唐糖虽然很想见自己的师父,很担心自己错过了新生报到时间,可她还是不放心,执拗地要跟着这二人前往她们所要侍奉的新府邸。
这是一条曲径通幽的大片竹林路,其中不乏翻飞的鹤雀,鸟儿叽叽喳喳的,一片祥和。唐糖不由得被此情此景迷艳住了,心里可惜地想,这么悠然的地处,竟然住着位雷厉风行的公子?唐糖不可思议,不禁砸吧眨巴着嘴,啧啧啧,这挨千刀的狗东西,竟然敢动她十公主的人,可真是活腻了。她唐鹤也是有贼心没贼胆的,到了人家冠冕堂皇的三米高围墙外,吞了吞口水,有点不太敢进去惹事了。
“十公主,十公主!”身侧二人在呼唤她,她由于过于专心投入于自己那莫须有的复仇计划,没听到两人已经叫了她十几遍了。最后两遍总算是听到了她的耳中。那二人正欲开口再唤,她这才偏头问:“怎么了。”
“十公主,就送到这儿吧。接下来的路,我们自己走,您的身份尊贵,也不好陪同我二人入这新府邸。”嬷嬷热切地摆出恭送十公主的姿态,丫鬟媛媛复摆。

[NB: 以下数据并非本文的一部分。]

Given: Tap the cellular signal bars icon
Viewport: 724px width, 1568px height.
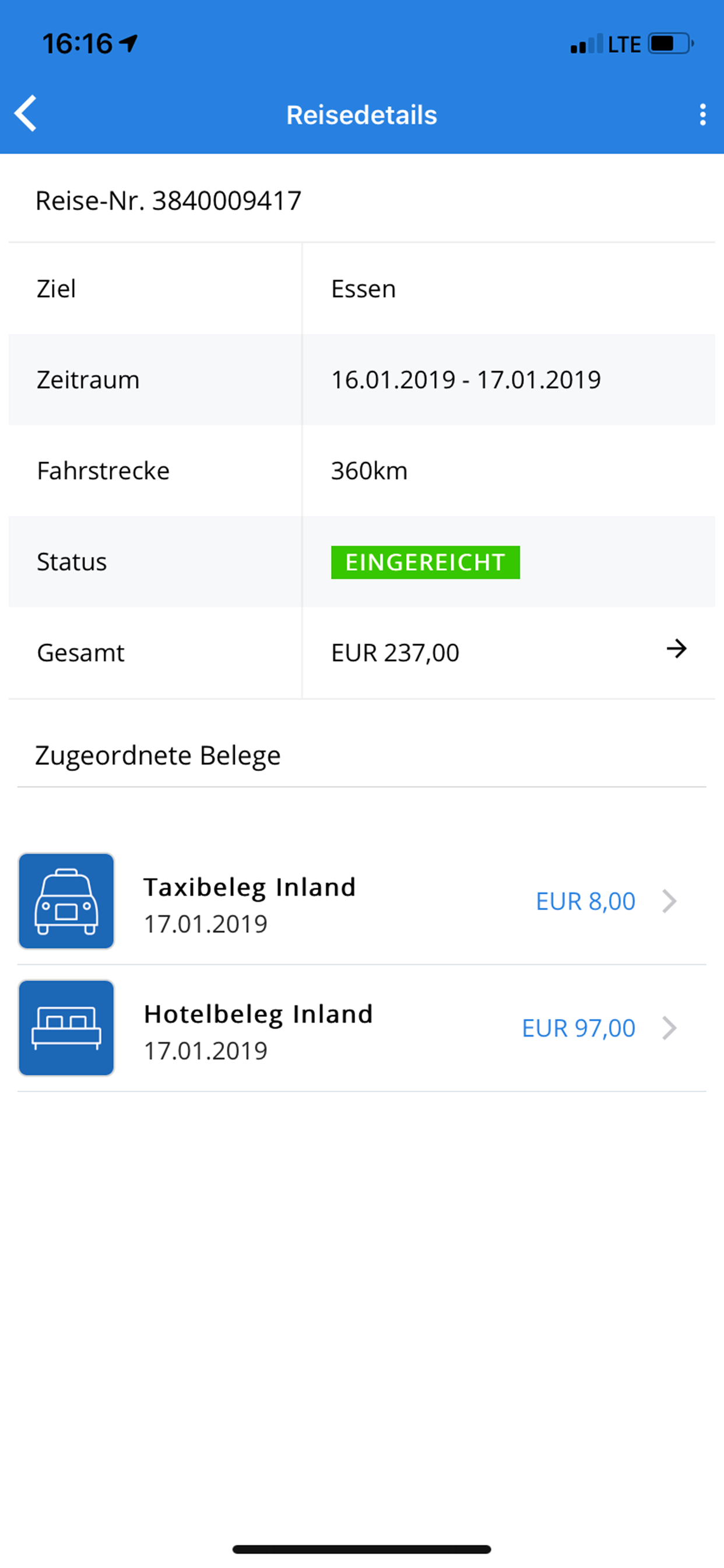Looking at the screenshot, I should pos(586,44).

“行吧行吧。”唐糖尴尬地摸了摸鼻子,真让她搞事情她又不敢,除了必然被这位公子府主拒之门外,还能有什么办法呢?唐糖心怀不甘地恨意,灰溜溜地驾车离开了。
来时三人,归时一人,此情此景,徒增悲凉。
原本正习惯性地拉开马车窗户帘子的她看到外头依旧郁郁葱葱的挺拔高大的竹林,郁郁寡欢地放下了两边的窗帘,默默地坐在马车中。无悲无喜的,只剩下凄凉。
就这么颠簸着,唐糖犹如一具行尸走肉一般,无波无澜地睁着双目,木然地看向莫名的前方。
人离开了平时习惯的生活方式,总会颓废一段时间的。像唐糖这样遭受到苦难从来只是一声不吭的性格,真正受到了打击,是很有可能一蹶不振的一类人的。
到达了富丽堂皇的内门弟子修习大院,可唐糖有点高兴不起来了。她机械地抬头四扫,全是陌生的面孔。这是她自己家的宗室,可她有长达十年没有回来过。即使一天的路程不算是遥远,可她的宗主父亲却一日都没有召见过她,好似她这个十公主不存在似的。至于那些物资,她猜自己的宗主父亲只是将自己不需要的一些他人进贡的东西,假手转让于她而已。